Miren a Tailandia. Tras el golpe de Estado de 2014, el presidente Barack Obama protestó y los funcionarios del Departamento de Estado arremetieron contra el deterioro de los derechos humanos en el país. Obama recortó la ayuda y redujo los ejercicios militares anuales de Estados Unidos con el país, lo que dio a China y a Rusia la oportunidad de ampliar su presencia e influencia en el aliado regional más antiguo de Estados Unidos. El acceso de Estados Unidos a todo el sudeste asiático quedó en peligro, ya que la mayoría de los demás países de la región ya eran prochinos.

Las fuerzas de seguridad se reúnen detrás de una barricada en llamas durante la represión de las protestas contra el golpe militar en Rangún, Birmania, el 17 de marzo de 2021. (STR / AFP vía Getty Images)

Con la nueva declaración de Biden, China tendrá otro argumento que dar a los generales de Tailandia y Myanmar. Este último también sufrió un golpe de Estado, en febrero. Estados Unidos está en contra de los autócratas y a favor del derrocamiento de sus gobiernos de forma democrática, dirá Beijing. Esto reafirmará lo que los generales tailandeses y birmanos ya creen. Pero los estudiantes que protestan por la democracia en estos países se verán reforzados.

Los diplomáticos estadounidenses en lugares como Vietnam y Arabia Saudita sin duda ya están recibiendo llamadas de preocupación de sus anfitriones. Los activistas por la democracia en esos países buscarán de nuevo el apoyo estadounidense. Nuestros diplomáticos tendrán un trabajo dinámicamente complicado para equilibrar estos intereses y los intereses estadounidenses en las autocracias aliadas. Será difícil compaginar la Doctrina de Biden con los intentos de mantener a los dictadores proestadounidenses de su lado.
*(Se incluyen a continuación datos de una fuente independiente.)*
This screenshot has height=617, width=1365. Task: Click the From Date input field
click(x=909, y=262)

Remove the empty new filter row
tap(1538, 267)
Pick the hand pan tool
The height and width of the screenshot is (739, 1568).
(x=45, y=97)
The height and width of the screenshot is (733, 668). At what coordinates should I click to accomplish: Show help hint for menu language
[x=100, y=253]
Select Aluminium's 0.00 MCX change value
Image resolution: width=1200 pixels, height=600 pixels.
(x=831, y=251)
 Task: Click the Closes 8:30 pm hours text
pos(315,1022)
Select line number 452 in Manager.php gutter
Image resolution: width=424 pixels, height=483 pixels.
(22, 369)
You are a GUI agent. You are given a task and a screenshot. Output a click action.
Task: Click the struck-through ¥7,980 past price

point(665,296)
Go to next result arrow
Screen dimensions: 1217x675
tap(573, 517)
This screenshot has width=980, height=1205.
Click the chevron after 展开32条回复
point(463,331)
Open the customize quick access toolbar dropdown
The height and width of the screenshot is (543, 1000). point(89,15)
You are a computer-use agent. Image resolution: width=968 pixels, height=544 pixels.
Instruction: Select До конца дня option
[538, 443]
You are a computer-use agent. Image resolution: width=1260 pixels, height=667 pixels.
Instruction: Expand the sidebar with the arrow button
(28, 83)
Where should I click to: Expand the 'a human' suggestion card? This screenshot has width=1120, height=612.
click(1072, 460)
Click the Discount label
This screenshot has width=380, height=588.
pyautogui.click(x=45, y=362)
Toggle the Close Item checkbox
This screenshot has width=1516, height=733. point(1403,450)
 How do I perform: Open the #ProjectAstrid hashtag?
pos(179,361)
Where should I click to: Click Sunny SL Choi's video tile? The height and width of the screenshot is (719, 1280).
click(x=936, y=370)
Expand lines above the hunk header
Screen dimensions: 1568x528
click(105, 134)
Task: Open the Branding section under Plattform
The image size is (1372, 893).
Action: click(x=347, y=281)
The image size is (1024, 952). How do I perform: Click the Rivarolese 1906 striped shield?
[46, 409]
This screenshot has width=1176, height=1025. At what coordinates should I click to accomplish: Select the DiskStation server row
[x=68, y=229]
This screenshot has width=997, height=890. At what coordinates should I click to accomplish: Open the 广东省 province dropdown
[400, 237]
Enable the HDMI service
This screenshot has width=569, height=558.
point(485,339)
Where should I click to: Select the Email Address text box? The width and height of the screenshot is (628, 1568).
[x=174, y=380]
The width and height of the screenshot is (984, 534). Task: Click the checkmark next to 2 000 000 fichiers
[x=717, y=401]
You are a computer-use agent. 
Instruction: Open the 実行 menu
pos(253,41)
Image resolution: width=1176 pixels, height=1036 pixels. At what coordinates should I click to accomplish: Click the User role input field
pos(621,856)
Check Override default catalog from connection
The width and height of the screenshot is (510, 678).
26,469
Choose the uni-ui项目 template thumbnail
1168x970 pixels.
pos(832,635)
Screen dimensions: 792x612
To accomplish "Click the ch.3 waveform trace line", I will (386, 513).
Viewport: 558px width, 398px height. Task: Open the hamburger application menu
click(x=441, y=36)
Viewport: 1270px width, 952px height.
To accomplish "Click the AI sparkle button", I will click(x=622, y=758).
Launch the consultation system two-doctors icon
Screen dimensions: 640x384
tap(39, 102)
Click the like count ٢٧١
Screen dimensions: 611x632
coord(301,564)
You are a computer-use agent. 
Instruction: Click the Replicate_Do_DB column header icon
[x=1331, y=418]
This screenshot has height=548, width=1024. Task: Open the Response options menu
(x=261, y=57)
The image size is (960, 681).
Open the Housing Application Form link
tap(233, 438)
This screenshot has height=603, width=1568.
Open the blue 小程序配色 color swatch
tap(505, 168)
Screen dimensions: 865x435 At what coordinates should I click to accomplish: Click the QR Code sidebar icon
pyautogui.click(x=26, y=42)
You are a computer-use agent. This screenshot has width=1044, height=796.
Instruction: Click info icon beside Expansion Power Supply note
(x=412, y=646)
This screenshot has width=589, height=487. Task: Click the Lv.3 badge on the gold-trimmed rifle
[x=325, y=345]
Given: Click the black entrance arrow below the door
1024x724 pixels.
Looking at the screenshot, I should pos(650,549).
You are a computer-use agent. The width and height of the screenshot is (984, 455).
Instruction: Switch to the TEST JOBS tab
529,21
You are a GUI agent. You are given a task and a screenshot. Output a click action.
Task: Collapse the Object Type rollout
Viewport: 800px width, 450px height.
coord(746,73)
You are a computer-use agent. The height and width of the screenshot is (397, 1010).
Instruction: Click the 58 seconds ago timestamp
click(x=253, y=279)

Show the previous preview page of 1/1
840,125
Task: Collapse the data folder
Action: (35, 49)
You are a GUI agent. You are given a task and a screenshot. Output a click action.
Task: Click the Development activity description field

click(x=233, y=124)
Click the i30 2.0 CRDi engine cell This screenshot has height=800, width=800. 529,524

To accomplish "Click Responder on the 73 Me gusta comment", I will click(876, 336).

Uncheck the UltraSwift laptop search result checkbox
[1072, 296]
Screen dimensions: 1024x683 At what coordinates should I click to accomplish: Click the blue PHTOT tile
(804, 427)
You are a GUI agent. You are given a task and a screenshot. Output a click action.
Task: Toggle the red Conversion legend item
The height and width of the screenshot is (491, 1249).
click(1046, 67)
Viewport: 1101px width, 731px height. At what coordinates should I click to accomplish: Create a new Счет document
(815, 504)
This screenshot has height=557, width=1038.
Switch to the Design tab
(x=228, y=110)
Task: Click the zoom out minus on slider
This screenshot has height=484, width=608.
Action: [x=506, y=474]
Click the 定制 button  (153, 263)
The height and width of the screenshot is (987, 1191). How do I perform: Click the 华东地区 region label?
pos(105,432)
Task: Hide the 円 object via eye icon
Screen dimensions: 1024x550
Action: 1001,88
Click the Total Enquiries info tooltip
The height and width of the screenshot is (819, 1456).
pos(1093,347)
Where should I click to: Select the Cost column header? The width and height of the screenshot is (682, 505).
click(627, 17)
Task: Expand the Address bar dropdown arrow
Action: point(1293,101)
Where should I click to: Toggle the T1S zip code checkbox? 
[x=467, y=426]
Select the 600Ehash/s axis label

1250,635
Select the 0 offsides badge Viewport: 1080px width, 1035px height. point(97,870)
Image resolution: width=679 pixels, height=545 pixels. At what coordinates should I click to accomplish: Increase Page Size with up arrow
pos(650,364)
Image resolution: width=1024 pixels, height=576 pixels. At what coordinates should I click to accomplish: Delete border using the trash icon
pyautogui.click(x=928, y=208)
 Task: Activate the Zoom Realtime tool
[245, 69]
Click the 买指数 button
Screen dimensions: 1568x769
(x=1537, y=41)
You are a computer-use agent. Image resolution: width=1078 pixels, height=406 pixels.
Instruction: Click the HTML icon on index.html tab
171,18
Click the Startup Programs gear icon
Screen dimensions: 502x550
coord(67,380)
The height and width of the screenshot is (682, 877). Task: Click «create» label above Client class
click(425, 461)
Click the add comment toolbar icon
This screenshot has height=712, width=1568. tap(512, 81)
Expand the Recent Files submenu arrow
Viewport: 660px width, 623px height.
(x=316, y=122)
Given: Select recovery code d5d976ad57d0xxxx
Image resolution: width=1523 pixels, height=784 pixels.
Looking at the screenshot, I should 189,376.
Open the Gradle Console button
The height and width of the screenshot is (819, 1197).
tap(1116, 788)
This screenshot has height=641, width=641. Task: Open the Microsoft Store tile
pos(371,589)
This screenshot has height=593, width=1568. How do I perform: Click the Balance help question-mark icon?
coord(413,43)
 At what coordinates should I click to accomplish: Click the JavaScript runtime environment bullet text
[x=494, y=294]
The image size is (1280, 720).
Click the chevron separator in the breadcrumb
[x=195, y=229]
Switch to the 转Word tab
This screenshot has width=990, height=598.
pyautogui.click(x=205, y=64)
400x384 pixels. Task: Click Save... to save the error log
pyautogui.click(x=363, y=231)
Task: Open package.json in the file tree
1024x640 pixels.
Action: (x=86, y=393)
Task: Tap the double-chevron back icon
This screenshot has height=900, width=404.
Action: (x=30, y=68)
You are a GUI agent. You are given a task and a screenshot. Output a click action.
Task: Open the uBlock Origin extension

Pero hay un resquicio de esperanza en los sulfurosos nubarrones diplomáticos que están a punto de estallar por el cambio tectónico global de la Doctrina Biden. El mundo ha escuchado de nuestro Presidente, en términos inequívocos, que Estados Unidos está a favor de la democracia y en contra de la dictadura. Los defensores de la democracia de todo el mundo se verán inspirados por la doctrina, y tratarán de ayudar a la idea de Estados Unidos, y redoblarán sus propios esfuerzos democráticos, para la victoria final de las personas que creen en la libertad. Hoy es un día de orgullo para esta idea y de esperanza para la democracia en todo el mundo.

Anders Corr es licenciado/máster en Ciencias Políticas de la Universidad de Yale (2001) y doctor en Gobernación de la Universidad de Harvard (2008). Es director de Corr Analytics Inc., editores de Journal of Political Risk, y ha llevado a cabo extensas investigaciones en Norteamérica, Europa y Asia. Es autor de «The Concentration of Power» (de próxima aparición en 2021) y «No Trespassing», además es editor de «Great Powers, Grand Strategies».

Las opiniones expresadas en este artículo son las del autor y no reflejan necesariamente las de The Epoch Times.